The findings show a substantial post-control shift toward biomass burning as a key driver of winter BC pollution in Shanghai, despite reductions in fossil-fuel emissions from power, industry, and transport. The strong wintertime fbb-BC (~45%) and dominant trans-provincial contributions from China’s central–east corridor indicate that Shanghai acts as a receptor of transported residential emissions, with biomass burning elevating BC and WSOC during haze episodes. The consistency between isotope-constrained apportionment and FEG simulations (with modest bias) strengthens confidence in the identified sources and geographic origins, while the bias suggests EI underestimation/misallocation of residential biofuel use. Sectoral analyses emphasize that wintertime residential emissions dominate, whereas transport is relatively more important in summer. These results directly address the research question by quantifying seasonal source fractions and provincial/sectoral origins and by demonstrating the critical role of regional transport, thereby informing targeted mitigation strategies and regional coordination for haze control.

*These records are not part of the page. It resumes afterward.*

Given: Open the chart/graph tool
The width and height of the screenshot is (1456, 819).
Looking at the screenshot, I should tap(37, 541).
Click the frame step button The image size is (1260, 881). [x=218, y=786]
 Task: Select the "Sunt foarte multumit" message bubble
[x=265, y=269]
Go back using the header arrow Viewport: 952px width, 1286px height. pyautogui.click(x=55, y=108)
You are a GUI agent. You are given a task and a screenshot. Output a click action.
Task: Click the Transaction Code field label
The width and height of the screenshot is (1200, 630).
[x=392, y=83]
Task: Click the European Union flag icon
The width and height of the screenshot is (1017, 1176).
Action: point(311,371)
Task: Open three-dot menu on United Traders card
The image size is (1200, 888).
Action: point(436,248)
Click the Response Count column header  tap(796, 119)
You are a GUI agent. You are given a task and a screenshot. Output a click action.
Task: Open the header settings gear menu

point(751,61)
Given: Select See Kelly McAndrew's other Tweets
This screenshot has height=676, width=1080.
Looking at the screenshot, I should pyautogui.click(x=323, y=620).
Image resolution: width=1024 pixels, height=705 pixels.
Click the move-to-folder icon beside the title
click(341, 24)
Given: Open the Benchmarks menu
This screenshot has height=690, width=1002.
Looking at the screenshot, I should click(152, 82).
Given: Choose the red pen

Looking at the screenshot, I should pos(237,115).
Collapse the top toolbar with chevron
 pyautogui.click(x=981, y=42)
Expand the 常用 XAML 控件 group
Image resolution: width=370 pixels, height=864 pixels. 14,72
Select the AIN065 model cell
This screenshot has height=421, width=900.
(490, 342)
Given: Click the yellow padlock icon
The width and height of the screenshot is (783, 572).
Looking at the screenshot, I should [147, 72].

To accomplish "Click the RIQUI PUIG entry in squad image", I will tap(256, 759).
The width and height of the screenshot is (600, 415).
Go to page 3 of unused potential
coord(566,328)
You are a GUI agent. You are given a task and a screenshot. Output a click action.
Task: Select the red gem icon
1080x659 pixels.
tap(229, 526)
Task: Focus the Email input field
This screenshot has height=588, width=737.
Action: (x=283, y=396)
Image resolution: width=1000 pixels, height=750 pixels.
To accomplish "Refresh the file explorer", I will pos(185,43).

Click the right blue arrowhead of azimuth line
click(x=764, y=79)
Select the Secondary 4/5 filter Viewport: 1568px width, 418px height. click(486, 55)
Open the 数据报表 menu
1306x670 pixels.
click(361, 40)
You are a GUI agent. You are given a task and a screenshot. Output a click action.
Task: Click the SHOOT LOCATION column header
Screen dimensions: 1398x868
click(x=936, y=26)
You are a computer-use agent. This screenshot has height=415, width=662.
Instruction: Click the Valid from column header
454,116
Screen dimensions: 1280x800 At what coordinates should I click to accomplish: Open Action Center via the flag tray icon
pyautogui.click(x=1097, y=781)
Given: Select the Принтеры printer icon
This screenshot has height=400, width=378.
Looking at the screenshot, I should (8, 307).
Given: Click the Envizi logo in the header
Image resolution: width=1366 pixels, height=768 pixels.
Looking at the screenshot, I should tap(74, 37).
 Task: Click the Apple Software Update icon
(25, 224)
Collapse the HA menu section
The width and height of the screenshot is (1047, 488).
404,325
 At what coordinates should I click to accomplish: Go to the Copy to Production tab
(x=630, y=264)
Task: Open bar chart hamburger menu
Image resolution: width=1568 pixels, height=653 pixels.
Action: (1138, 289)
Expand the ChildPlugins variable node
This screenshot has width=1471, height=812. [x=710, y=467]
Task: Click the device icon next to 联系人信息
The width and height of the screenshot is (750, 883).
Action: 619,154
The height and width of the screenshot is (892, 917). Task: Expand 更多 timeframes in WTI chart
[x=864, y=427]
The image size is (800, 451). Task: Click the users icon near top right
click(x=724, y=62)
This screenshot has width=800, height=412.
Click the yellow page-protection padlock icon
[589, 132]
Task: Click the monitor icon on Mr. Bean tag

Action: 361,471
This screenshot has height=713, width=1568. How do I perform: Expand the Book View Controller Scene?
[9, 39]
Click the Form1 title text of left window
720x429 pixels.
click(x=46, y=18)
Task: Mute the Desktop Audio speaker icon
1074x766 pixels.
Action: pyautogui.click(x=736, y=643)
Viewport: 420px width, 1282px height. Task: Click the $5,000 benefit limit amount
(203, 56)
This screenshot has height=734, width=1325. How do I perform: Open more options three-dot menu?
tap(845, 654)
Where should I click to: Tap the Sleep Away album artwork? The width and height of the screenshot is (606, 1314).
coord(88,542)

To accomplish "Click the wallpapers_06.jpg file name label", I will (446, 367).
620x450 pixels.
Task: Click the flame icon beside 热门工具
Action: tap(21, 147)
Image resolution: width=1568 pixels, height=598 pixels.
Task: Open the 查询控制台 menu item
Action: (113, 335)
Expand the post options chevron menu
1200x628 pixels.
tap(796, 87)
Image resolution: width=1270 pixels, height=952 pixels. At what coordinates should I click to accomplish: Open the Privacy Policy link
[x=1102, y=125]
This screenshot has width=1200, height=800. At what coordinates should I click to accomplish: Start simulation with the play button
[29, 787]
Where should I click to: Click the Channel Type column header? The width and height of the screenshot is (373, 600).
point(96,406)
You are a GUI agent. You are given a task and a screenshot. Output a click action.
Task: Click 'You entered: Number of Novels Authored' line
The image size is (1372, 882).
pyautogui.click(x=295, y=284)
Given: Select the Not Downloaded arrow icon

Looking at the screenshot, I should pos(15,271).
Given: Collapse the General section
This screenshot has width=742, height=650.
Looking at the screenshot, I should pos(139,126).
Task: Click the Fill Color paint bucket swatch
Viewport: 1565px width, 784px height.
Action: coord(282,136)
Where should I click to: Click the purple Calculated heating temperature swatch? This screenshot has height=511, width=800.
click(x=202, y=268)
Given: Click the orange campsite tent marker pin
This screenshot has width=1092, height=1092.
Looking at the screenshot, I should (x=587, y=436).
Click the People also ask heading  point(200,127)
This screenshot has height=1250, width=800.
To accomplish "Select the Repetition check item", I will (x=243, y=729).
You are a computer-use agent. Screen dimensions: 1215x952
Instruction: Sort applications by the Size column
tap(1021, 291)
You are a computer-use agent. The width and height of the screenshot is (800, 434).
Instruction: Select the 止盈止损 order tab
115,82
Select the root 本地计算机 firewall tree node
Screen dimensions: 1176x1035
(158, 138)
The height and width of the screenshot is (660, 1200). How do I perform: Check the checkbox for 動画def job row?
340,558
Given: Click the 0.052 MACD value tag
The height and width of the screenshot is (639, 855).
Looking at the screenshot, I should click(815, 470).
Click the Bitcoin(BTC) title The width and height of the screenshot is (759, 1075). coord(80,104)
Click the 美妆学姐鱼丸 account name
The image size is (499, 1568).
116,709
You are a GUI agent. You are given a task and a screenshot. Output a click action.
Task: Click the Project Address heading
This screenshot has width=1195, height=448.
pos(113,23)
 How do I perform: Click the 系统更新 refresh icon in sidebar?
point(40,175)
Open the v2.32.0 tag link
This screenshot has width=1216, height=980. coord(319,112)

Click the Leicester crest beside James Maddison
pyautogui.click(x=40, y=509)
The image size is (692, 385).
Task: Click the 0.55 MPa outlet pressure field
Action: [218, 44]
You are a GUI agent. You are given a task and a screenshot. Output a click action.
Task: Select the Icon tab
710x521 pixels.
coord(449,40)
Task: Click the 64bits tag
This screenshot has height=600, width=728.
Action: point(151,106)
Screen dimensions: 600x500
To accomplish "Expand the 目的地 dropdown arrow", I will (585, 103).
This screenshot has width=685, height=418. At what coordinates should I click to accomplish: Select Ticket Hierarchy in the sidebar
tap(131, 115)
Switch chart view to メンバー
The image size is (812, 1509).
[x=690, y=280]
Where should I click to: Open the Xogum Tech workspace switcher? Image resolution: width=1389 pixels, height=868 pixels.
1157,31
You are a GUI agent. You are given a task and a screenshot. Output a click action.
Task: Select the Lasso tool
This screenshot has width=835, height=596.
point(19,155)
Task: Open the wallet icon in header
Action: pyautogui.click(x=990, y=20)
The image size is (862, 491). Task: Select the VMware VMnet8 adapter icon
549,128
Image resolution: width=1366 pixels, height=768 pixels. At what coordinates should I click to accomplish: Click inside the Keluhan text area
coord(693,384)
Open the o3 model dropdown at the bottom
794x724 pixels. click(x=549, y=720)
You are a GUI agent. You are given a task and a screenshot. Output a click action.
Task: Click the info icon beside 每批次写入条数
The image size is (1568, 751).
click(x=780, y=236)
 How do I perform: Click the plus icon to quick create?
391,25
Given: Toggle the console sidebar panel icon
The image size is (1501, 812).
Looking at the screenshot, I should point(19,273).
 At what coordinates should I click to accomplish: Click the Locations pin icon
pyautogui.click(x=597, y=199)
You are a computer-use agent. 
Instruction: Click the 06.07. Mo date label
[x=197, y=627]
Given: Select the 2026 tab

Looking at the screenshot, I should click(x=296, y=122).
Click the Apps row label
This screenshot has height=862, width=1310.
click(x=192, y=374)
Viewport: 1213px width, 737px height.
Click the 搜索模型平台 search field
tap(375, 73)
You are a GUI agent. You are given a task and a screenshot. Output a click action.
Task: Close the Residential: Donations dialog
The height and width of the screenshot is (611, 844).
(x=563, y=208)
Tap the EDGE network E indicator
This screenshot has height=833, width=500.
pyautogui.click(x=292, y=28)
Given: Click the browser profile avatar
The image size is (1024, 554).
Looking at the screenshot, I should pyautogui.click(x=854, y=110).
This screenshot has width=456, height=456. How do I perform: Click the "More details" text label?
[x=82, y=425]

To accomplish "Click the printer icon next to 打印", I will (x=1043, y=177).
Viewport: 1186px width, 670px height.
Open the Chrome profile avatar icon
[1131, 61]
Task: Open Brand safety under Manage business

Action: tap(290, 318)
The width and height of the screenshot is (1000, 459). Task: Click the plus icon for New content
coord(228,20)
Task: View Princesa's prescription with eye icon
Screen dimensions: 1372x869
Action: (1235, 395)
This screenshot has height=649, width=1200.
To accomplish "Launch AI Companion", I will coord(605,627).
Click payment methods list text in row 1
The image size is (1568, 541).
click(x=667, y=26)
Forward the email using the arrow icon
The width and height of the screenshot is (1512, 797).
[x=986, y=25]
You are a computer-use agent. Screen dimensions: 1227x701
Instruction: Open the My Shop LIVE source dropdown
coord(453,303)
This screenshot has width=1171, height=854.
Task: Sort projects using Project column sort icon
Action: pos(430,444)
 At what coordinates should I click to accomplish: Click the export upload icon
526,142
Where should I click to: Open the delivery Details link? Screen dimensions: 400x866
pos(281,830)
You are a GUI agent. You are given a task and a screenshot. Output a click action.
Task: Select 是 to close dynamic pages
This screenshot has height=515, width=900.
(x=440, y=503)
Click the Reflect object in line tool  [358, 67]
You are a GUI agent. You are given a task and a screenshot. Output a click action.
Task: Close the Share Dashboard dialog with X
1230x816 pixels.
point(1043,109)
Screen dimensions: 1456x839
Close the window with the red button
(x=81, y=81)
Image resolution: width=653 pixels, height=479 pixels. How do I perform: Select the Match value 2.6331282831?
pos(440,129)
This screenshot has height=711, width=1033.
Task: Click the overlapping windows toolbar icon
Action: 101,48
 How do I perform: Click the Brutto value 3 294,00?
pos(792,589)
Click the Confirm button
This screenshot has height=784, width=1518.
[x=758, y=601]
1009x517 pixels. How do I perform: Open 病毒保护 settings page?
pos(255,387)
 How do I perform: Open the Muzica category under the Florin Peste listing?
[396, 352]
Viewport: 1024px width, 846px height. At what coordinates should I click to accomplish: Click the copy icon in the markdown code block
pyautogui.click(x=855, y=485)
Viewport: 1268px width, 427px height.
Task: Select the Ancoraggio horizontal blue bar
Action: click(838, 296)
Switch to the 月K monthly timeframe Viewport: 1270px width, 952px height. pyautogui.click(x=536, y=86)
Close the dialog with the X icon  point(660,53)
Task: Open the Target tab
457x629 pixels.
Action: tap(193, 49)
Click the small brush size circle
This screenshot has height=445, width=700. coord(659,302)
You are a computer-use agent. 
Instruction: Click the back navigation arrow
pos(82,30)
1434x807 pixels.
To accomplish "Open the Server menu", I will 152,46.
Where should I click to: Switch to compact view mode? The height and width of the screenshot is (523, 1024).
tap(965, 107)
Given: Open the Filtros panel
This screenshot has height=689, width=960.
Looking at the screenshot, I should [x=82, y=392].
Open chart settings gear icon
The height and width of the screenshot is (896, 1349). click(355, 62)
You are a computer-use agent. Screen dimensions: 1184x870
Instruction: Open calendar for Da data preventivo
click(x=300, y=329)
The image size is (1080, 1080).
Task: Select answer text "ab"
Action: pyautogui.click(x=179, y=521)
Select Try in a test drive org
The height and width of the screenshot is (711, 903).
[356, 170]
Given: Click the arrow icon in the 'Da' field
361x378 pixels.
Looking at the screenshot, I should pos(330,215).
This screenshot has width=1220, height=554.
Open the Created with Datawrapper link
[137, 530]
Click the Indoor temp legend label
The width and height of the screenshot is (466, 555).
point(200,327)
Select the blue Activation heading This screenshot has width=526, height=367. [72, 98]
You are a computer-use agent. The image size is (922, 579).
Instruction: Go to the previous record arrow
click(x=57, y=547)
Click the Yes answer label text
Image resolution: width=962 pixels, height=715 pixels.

A year-long dual-isotope observational study combined with FLEXPART–ECLIPSE–GFED modelling reveals that biomass burning, especially from residential sources, has increased its contribution to winter haze in Shanghai to ~45%, higher than in 2013/2014 and substantially above summer levels. Trans-provincial transport from Jiangsu, Anhui, Henan, and Shandong accounts for the majority of winter BC, while sectoral analysis identifies residential emissions as the largest winter contributor, followed by transport and industry; wildfires are negligible. Clearing haze and mitigating climate impacts require substantial reductions in regional residential solid-fuel use, alongside continued controls on urban transport and industry, and inter-provincial coordination. The integrated isotope–model framework provides a robust, scalable approach for diagnosing sources and can be applied to other East and South Asian megacities to guide effective policy. Future research should improve residential biofuel emission characterization in inventories, expand isotope sampling across more sites and years, and evaluate mitigation scenarios with updated EIs and coupled models.

- Emission inventory uncertainties, especially underestimation or misallocation of residential biofuel emissions, lead to model underprediction of fbb-BC and some BC concentrations. - Wet deposition during certain sampling periods likely caused lower observed concentrations than simulated (model did not capture all precipitation scavenging events perfectly), particularly in spring–summer monsoon conditions. - Limited number of isotope-resolved samples per season (especially spring) constrains fine-scale temporal resolution of source apportionment. - Δ14Cbio endmember variability (biomass type/age) introduces uncertainty, though assessed via Monte Carlo; coal/liquid fossil δ13C endmembers also carry inherent variability. - Study focuses on one suburban receptor and one urban site; broader spatial coverage would strengthen regional representativeness.